Tags:
meeting1Add my vote for this tag SwissGridOperationsMeeting1Add my vote for this tag create new tag
view all tags

Swiss Grid Operations Meeting on 2014-05-13

Agenda

Status

  • CSCS (reports Miguel):
    • Operations:
      • Upgraded to the latest ARC CE release of 4.1, surprisingly painless
      • Summary of operations to be carried on our upcoming next maintenance (19.05.2014):
        1. Add index to job table in slurm db for start time possibly a multicolumn index of starttime, end time
        2. Install iPXE oproms on IB HCAs
        3. Upgrade dCache to the latest 2.6.x release an restart everywhere for xrootd plugin to take affect
        4. Upgrade CVMFS 2.1.17 to enable logging of when inode limit is reached for CVMFS.
        5. Update slurm.conf with less precise memory value for compute nodes + PAM
        6. Change runtimedir="/experiment_software/atlas/nordugrid/runtime" in arc.conf. This includes moving the data to a directory on the NAS
        7. Remove old unmanaged IB switch + old Sun X4140 named xen01 from rack #4
        8. Mount replaced IB switch on rails
        9. Prepare configuration for polyinstantiated /tmp on all WNs (http://wiki.chipp.ch/twiki/bin/view/LCGTier2/SiteSpecificModifications#Polyinstantiated_tmp_on_WNs). Enable it on only a few to test (~5)

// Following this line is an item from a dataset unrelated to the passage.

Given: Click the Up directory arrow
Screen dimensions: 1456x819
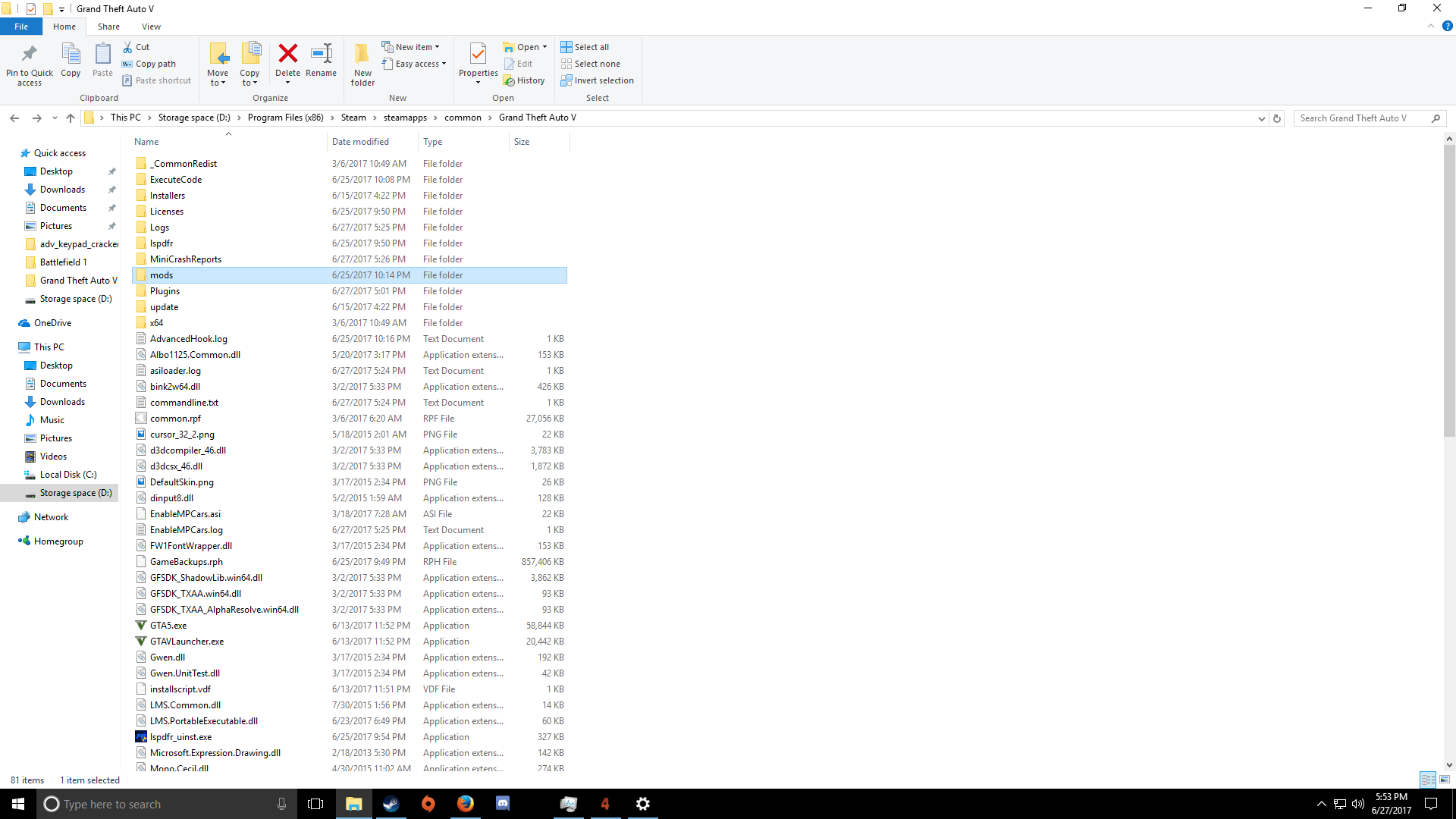Looking at the screenshot, I should tap(71, 118).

        10. cvmfs1 does not have its cache dir on a seperate volume group like cvmfs, this should be corrected
    • Issues:
      • New WN seem to be hitting ATLAS CMVFS issue http://indico.cern.ch/event/289284/material/slides/0?contribId=0 Plan to upgrade to latest CVMFS release which will log an event for this and incorporate into blackhole detection.
      • dCache issue on Monday, numerous strange errors root cause was low free space (pools were not 100% full). Have tweaked monitoring to alert on this earlier, looking into wider range of checks.
  • PSI (reports Fabio):
  • UNIBE-LHEP (reports Gianfranco):
    • Production operations
      • Stable again with no downtime last month
      • However: EGI ops availability/reliability 33% due to probe org.sam.SRM-GetSURLs-/ops/NGI/Germany failing (causing all the other SRM probes to go into Unknown state). The problem self-resolved on 2nd May (no changes on the SE). Waiting for feedback, we might want to request availability/reliability re-calculation (tracked at https://ggus.eu/index.php?mode=ticket_info&ticket_id=104765 )

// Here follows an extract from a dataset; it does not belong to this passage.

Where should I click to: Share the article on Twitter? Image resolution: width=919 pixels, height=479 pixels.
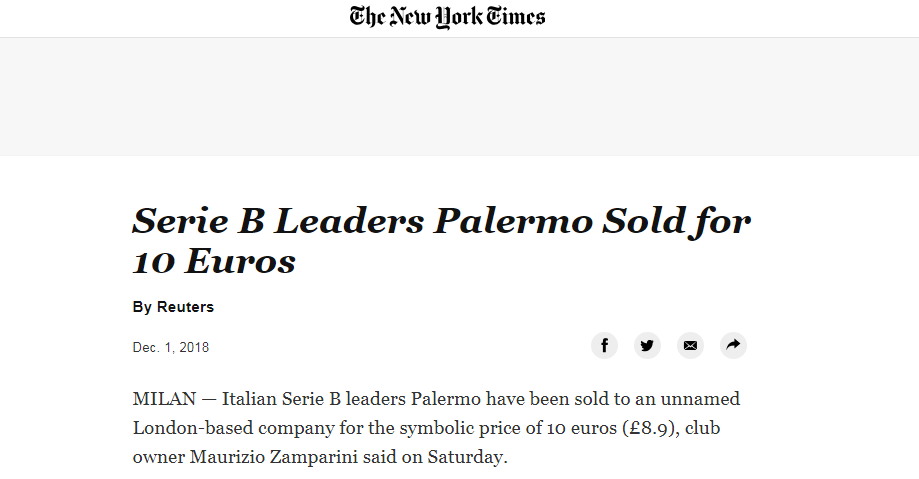647,346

      • GLUE2 Validator Warnings were ticketed (Ref: https://xgus.ggus.eu/ngi_ch/?mode=ticket_info&ticket_id=314). Turned out to be a minor ARC infosys bug, corrected by patching SGEmod.pm
      • Critical DPM vulnerability in dmlite-libs (from EPEL only) announced yesterday: required upgrade from 0.6.2-1 to 0.6.2-2 and restart of services (performed yesterday).

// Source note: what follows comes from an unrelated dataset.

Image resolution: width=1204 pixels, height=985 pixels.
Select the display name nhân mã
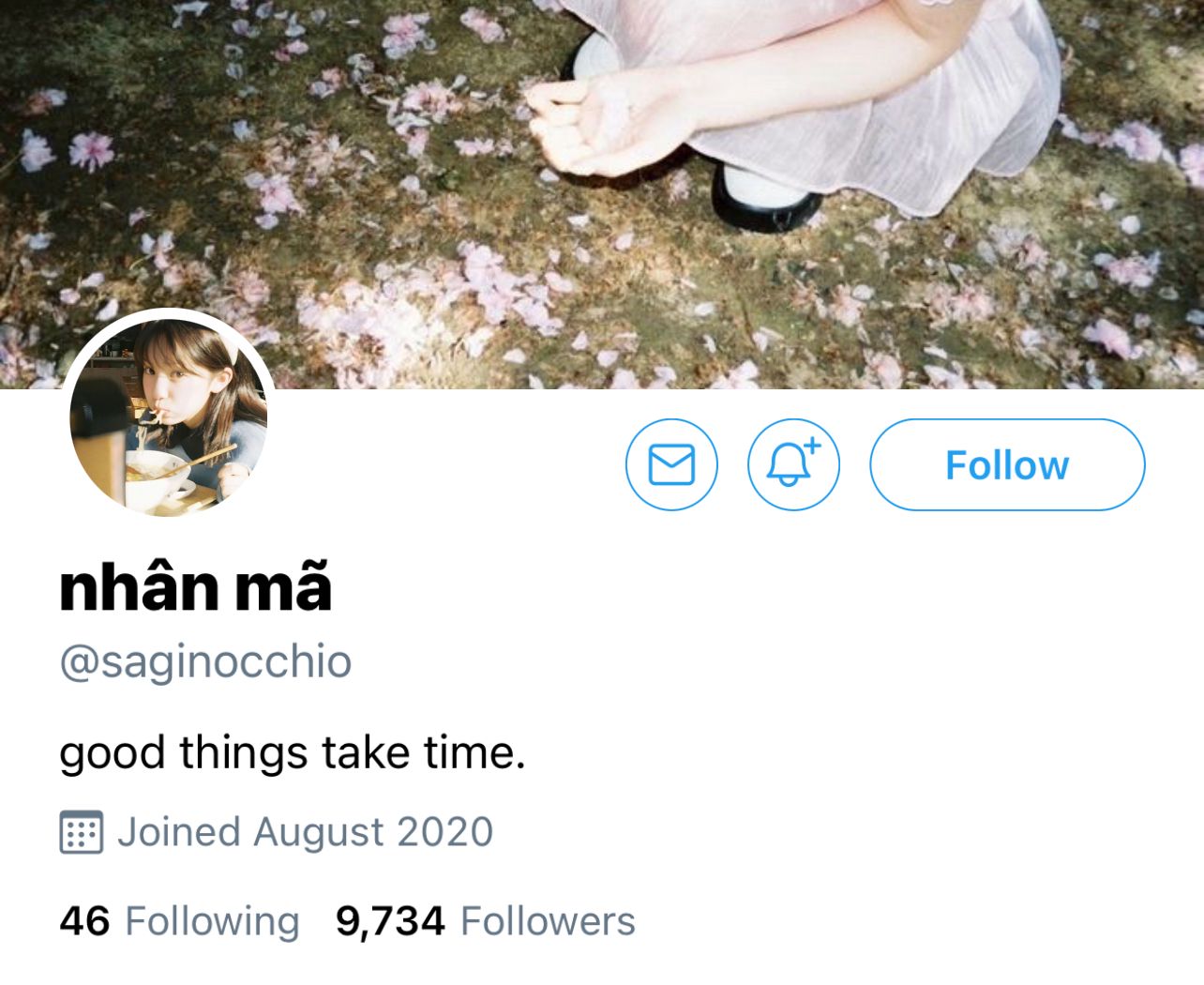pyautogui.click(x=196, y=588)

    • ATLAS specific operations
      • ARC upgraded to 4.1.0-1.el6 from 4.0.0-1.el6 on ce01,2,3. Needed as ATLAS ops moved to Rucio as DDM tool (namely yesterday), making the previous version of ARC obsolete.
      • ATLASSCATCHDISK token deployed. With the New ATLAS ARC Control Tower, jobs will be able to use the local SE at the site and FAX as opposed to working exclusively with the remote T1 SE at NDGF.
      • FAX setup partially broken. Due to a host certificate problem on one of the disk servers since the Heartableed certificate campaign. New certificate requested yesterday, not yet released.
    • Accounting
      • Established that some unquantified number of records were lost during last summer as a consequence of SGAS misbehaviour and corrupted backup of our CE's records after their re-installation
      • Backlogs of usage records on ce01 and ce02 had to be manually sent into SGAS. Injection to SGAS was failing due to some records being too large, causing the ur-logger-registration to fail. Identified and moved away all records >50kB (some were tens of MB large!!) and pushed all records by hand to SGAS (over 200k records)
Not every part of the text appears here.